La tecnología se ha convertido en parte inseparable de la vida social, laboral y recreativa de las personas. La comunicación por mensajes de texto, actividades organizadas a través de redes sociales y la posibilidad de seguir los programas favoritos en la pantalla de una computadora ya son parte de la rutina en un alto porcentaje de hogares, al menos en aquellos en los que el nivel de ingresos permite el acceso a estos bienes.
El teletrabajo, una modalidad que se funda en las nuevas tecnologías de la comunicación, constituye una tendencia cada vez más extendida y alentada.
Hasta hace no pocos años, los análisis sobre el uso de estos dispositivos, incluso los estudios puntuales sobre el rol de la telefonía celular en el 11-M de Madrid y las manifestaciones convocadas a través de facebook, estaban centrados en usuarios adultos. Sin embargo, en los últimos años y en sintonía con la evolución exponencial que se registra en el desarrollo y accesibilidad de estos artefactos, los niños y jóvenes aparecen como el nuevo público cuya relación con la tecnología merece ser considerada.
Así, en poco más de un lustro ese grupo etario pasó del locutorio para consulta o uso lúdico a la notebook en la habitación; de la búsqueda de datos en bibliotecas a las tareas encomendadas y resueltas por Internet, y a la creación de grupos de estudio virtuales. El celular, antes propiedad exclusiva de los padres, está en manos -en no pocos casos- de cada miembro de la familia y dejó de ser un mero emisor o receptor de mensajes para sumar herramientas de conectividad.
En los últimos días se conoció la novedad de un estudio realizado en el país entre 1200 jóvenes de 11 a 17 años, que revela que 6 de cada diez adolescentes tiene perfil en una red social, y que en la franja de 15 a 17 años esa cifra trepa al 90 por ciento.
Es una de las conclusiones que volcó la directora del programa Escuela y Medios, del Ministerio de Educación de la Nación a un libro en el que se analiza -entre otros tópicos- cuántas horas pasan los chicos frente a la pantalla -y frente a qué pantalla- y qué cambios culturales revelan estas tendencias.
Más allá de las conclusiones a las que pudo arribar la autora, que traza una interesante radiografía de esta temática, conviene no perder de vista que ninguna herramienta es, en sí, buena o mala: en todo caso, es el uso lo que define su efectividad y conveniencia. En este punto es interesante analizar qué papel han ido asumiendo los adultos frente al acceso de los chicos a la tecnología, qué conocimiento tienen de los recursos con los que estos se manejan y en qué medida se involucran con los contenidos a los que acceden.

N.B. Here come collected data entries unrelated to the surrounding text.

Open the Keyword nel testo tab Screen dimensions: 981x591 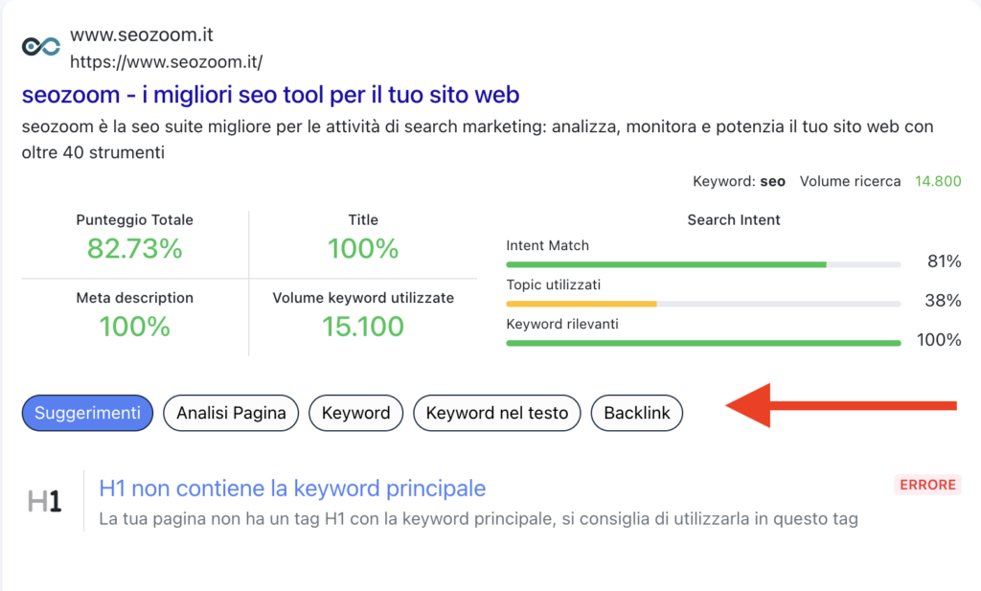click(496, 413)
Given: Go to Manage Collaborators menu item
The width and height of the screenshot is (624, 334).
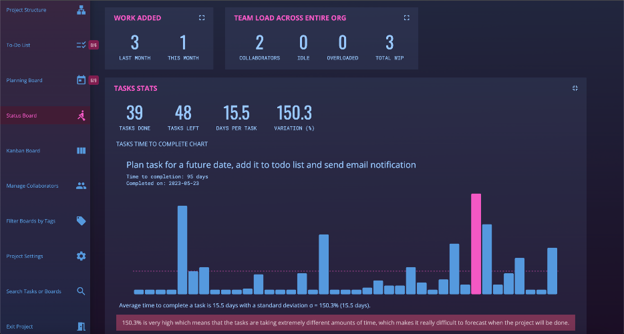Looking at the screenshot, I should 32,186.
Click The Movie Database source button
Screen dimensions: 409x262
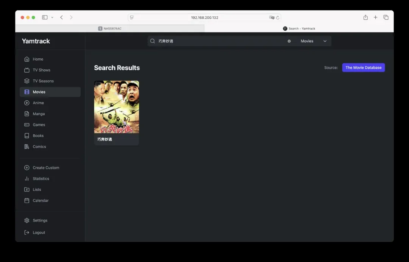point(363,67)
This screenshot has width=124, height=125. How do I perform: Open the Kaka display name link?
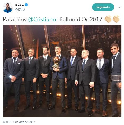point(19,5)
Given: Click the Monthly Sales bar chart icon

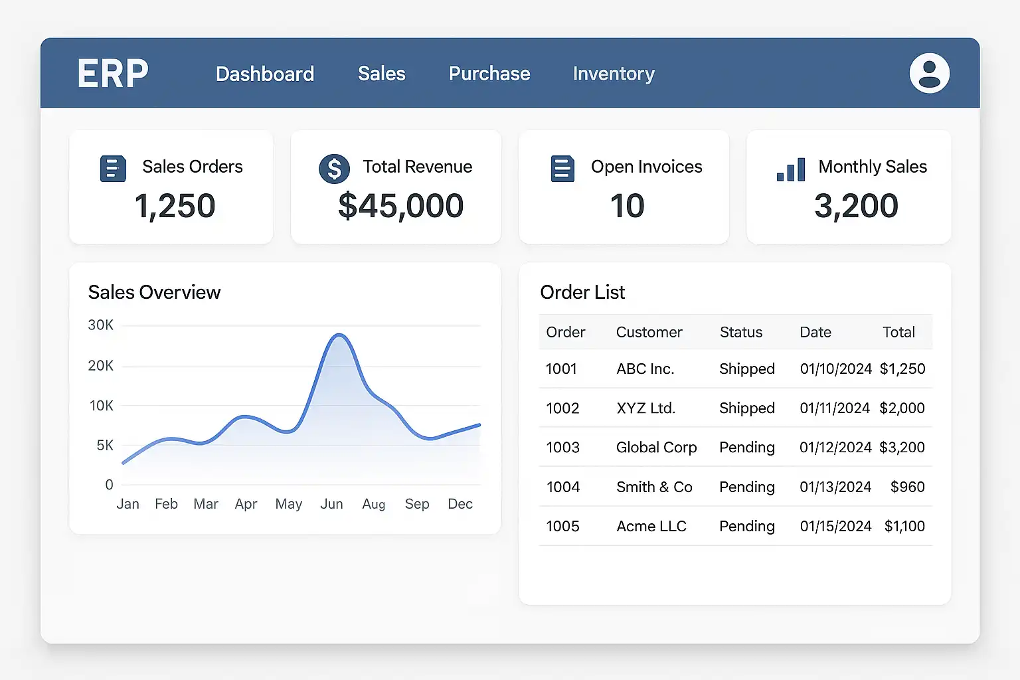Looking at the screenshot, I should [x=791, y=169].
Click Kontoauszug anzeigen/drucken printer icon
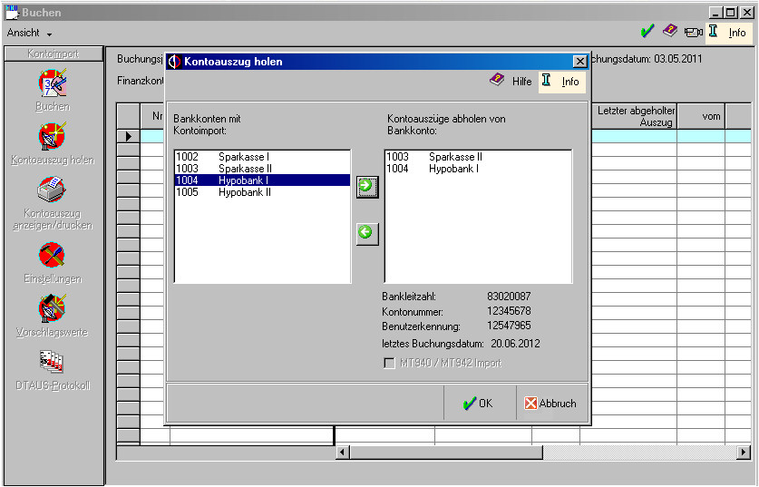Viewport: 759px width, 487px height. [x=52, y=190]
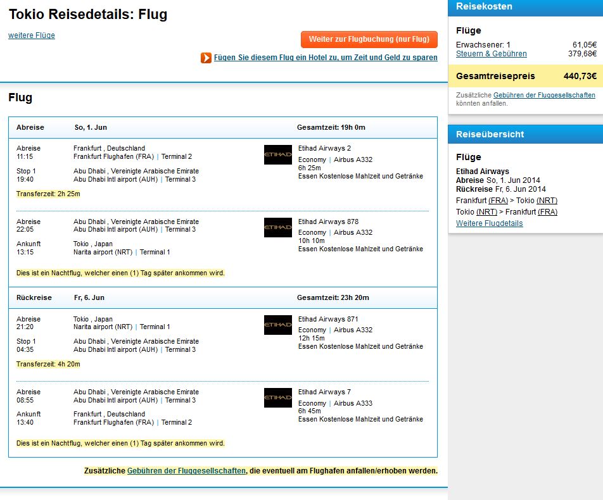Click NRT in the Tokio > Frankfurt route line
603x500 pixels.
486,212
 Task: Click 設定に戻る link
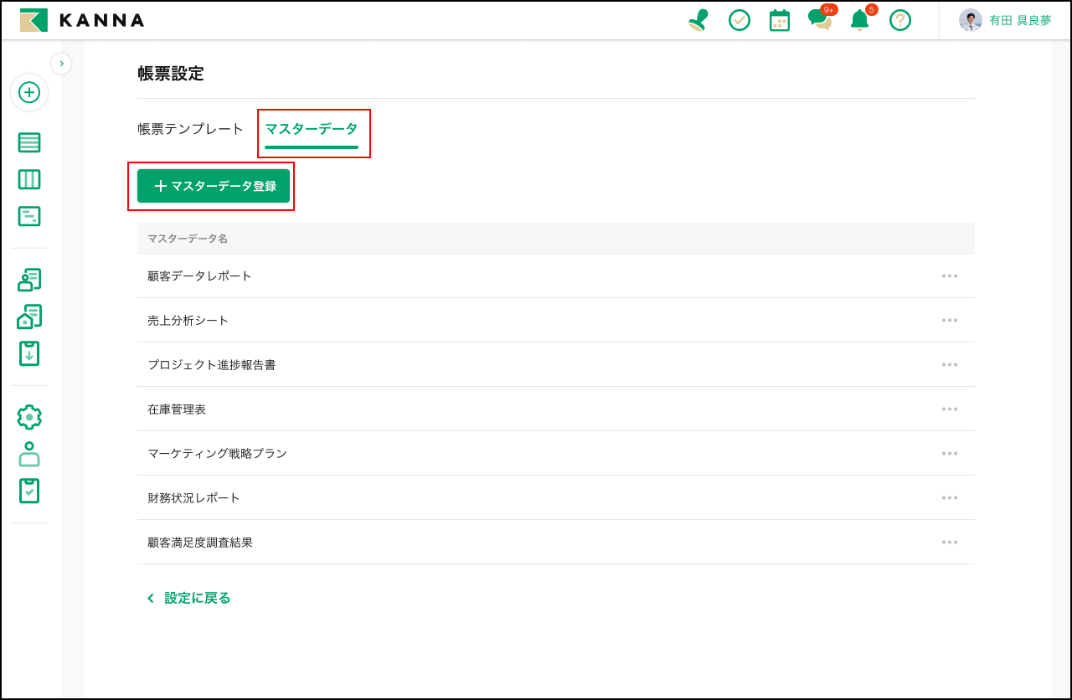pos(189,598)
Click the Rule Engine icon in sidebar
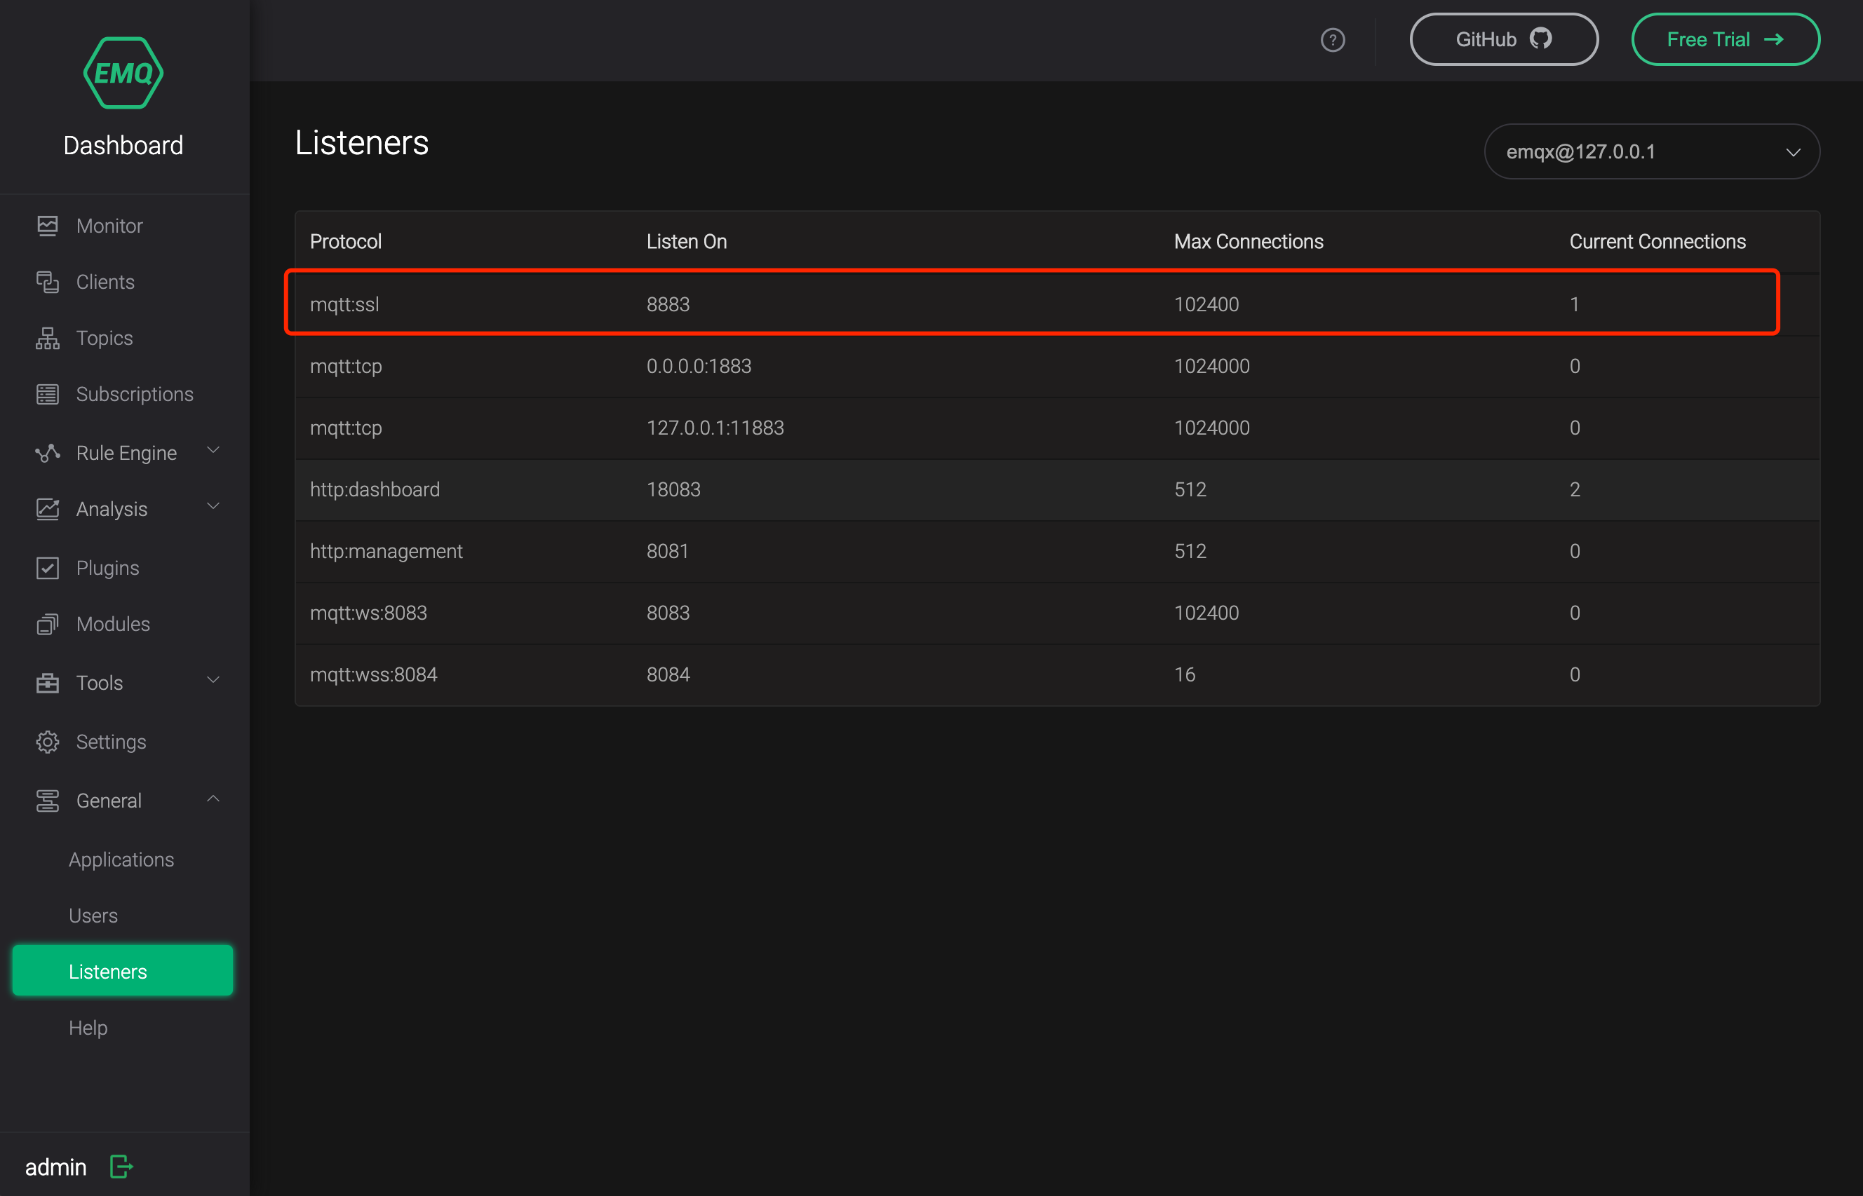 [x=47, y=452]
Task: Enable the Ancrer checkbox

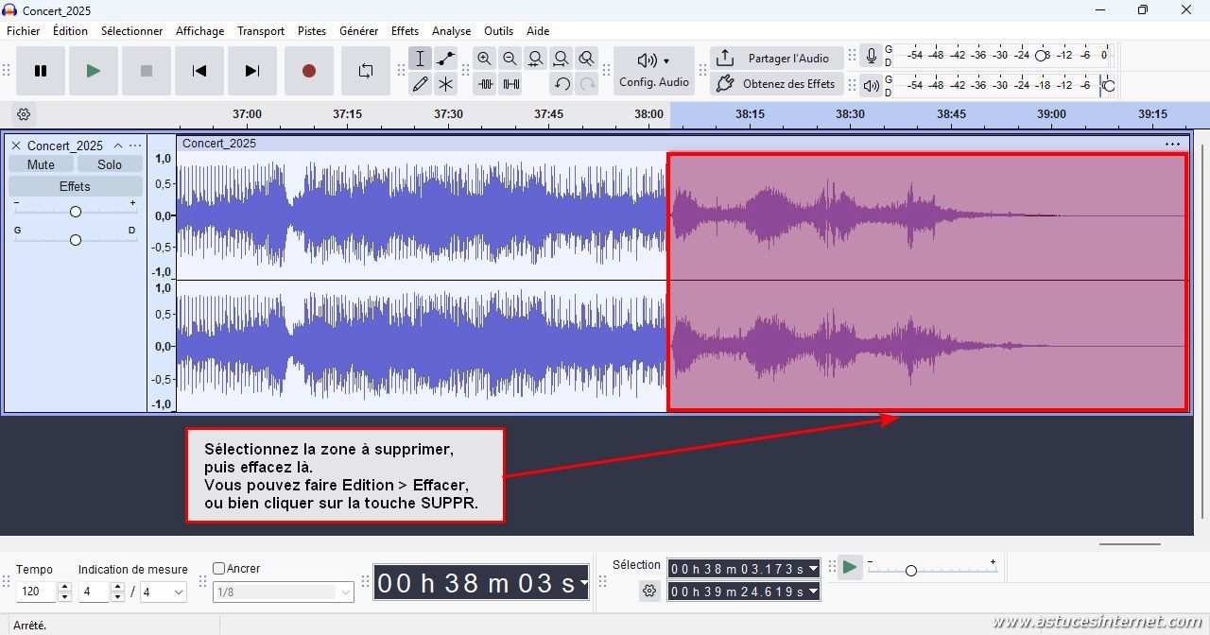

También conviene repasar las recomendaciones que se vienen haciendo en materia sanitaria sobre los riesgos que involucra el sedentarismo y su efecto en el aumento de sobrepeso que se registra, en gran medida, en la población infantil y juvenil de los países desarrollados y también en el nuestro.
Más allá de eso, cuestiones como el mejor aprovechamiento posible de una herramienta tan poderosa con fines informativos y sociales, y la contrapartida de riesgos que implican la publicación de datos personales o situaciones de acoso, son aspectos cruciales de una situación que superó hace tiempo la categoría de fenómeno, para convertirse en un modo de vida. Y que, como tal, no puede ser negado, ni admite la prescindencia.